This is an addition to my previous question (Compare lines in 2 text files).
Consider these 2 example files:
A.csv
:
AAA,BBB,CCC
DDD,,EEE
GGG,HHH,III
B.csv
:
AAA,,BBB,CCC
EEE,,DDD,,
,,GGG,III,HHH
I want these to be identical, even though they have different field orders and number of columns.
This is what I have so far:
#!/usr/bin/python
import sys
import csv
f1 = sys.argv[1]
f2 = sys.argv[2]
with open(f1) as i, open(f2) as j:
a = csv.reader(i)
b = csv.reader(j)
for linea in a:
lineb = next(b)
if sorted(map(str.lower, linea)) != sorted(map(str.lower, lineb)):
print('{} does not match {}'.format(linea, lineb))
Update:
Here is what I ended up with (thanks @keksnicoh):
#!/usr/bin/python
import sys
import csv
f1 = sys.argv[1]
f2 = sys.argv[2]
with open(f1) as i, open(f2) as j:
a = csv.reader(i)
b = csv.reader(j)
for linea in a:
lineb = next(b)
seta = set([x for x in linea if len(x) > 0])

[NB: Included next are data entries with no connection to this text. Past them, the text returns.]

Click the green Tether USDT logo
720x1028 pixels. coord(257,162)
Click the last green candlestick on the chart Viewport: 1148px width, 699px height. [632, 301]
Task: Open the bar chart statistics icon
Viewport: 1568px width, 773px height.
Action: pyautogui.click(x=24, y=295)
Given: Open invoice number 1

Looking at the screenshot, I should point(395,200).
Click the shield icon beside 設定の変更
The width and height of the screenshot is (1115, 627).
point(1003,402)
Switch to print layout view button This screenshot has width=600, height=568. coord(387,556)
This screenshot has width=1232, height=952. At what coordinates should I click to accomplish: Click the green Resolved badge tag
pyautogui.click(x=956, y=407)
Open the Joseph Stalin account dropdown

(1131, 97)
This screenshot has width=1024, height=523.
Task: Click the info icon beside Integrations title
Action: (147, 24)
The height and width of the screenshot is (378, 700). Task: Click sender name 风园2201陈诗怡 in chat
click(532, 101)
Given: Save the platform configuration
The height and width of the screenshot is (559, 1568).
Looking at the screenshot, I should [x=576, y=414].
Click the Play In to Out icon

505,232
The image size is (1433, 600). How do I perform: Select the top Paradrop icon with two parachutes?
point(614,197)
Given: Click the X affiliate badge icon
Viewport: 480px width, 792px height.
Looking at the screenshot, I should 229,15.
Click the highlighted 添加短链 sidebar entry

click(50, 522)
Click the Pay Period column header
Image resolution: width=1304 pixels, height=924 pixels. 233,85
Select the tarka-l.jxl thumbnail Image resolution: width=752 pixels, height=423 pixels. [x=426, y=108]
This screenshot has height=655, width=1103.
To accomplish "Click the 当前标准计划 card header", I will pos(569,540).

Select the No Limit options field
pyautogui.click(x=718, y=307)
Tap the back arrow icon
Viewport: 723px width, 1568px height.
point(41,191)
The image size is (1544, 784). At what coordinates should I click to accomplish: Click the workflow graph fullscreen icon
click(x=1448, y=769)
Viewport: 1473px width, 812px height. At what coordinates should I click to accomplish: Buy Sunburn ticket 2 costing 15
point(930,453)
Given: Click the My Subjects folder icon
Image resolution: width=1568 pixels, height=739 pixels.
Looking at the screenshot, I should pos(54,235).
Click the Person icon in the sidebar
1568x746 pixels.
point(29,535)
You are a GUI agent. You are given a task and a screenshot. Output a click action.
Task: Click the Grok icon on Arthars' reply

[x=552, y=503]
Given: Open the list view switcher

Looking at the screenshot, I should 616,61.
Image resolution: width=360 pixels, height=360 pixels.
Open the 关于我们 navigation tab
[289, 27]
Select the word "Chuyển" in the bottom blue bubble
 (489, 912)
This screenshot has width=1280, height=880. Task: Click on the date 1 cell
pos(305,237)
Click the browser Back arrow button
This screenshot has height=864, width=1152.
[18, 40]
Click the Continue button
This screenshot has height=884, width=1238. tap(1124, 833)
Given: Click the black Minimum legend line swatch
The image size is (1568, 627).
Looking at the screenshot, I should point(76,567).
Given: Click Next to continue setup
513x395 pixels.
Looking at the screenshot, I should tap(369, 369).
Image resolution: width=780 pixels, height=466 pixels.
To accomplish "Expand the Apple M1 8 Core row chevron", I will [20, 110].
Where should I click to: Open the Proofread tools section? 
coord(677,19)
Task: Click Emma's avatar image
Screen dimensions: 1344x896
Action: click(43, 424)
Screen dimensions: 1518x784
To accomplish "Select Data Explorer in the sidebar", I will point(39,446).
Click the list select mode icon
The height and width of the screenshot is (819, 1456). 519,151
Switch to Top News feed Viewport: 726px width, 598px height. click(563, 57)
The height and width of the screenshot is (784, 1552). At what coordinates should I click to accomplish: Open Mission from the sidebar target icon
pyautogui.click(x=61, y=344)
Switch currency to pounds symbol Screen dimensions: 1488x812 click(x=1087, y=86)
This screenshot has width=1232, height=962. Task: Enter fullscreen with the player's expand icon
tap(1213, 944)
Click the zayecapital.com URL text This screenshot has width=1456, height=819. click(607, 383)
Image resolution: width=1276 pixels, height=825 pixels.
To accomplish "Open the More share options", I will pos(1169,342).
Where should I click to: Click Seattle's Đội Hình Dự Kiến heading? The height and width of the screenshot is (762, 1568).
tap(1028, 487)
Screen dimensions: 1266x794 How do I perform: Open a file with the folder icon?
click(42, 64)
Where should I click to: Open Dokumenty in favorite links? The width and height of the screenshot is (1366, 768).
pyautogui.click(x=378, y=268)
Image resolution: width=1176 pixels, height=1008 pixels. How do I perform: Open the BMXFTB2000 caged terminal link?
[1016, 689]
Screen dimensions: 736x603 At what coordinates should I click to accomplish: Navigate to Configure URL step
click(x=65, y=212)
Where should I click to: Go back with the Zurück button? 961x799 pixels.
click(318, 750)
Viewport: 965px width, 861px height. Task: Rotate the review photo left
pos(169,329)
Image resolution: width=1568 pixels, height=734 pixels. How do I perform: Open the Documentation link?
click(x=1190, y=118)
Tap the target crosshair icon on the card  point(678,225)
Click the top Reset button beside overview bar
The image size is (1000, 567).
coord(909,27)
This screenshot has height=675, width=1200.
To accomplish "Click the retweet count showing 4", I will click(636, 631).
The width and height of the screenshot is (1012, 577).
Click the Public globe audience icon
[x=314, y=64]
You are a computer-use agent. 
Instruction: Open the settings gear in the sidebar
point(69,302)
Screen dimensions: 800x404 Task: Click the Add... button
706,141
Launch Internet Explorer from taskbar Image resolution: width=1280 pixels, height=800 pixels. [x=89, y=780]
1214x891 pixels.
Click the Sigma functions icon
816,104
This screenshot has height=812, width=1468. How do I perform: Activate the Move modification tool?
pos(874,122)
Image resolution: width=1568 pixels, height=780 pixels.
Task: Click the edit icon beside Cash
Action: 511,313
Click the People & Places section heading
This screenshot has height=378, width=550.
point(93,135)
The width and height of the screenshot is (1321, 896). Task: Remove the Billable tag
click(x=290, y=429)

setb = set([x for x in lineb if len(x) > 0])
if (seta != setb):
print('Line {} does not match: {}'.format(a.line_num, seta ^ setb))
The issue I face now is: how to deal with duplicates, for example:
Example file A.csv
:
1,2,,
1,2,2,3,4
Example file B.csv
:
1,2,2,2
1,2,3,4
The script above considers the files to be identical, but they are not. From searching Stackoverflow, it seems that I cannot use a set but have to use a list. But then I lose the advantage of using sets, which is no having to worry about the order of fields.
How can I modify my code to consider duplicate entries as well?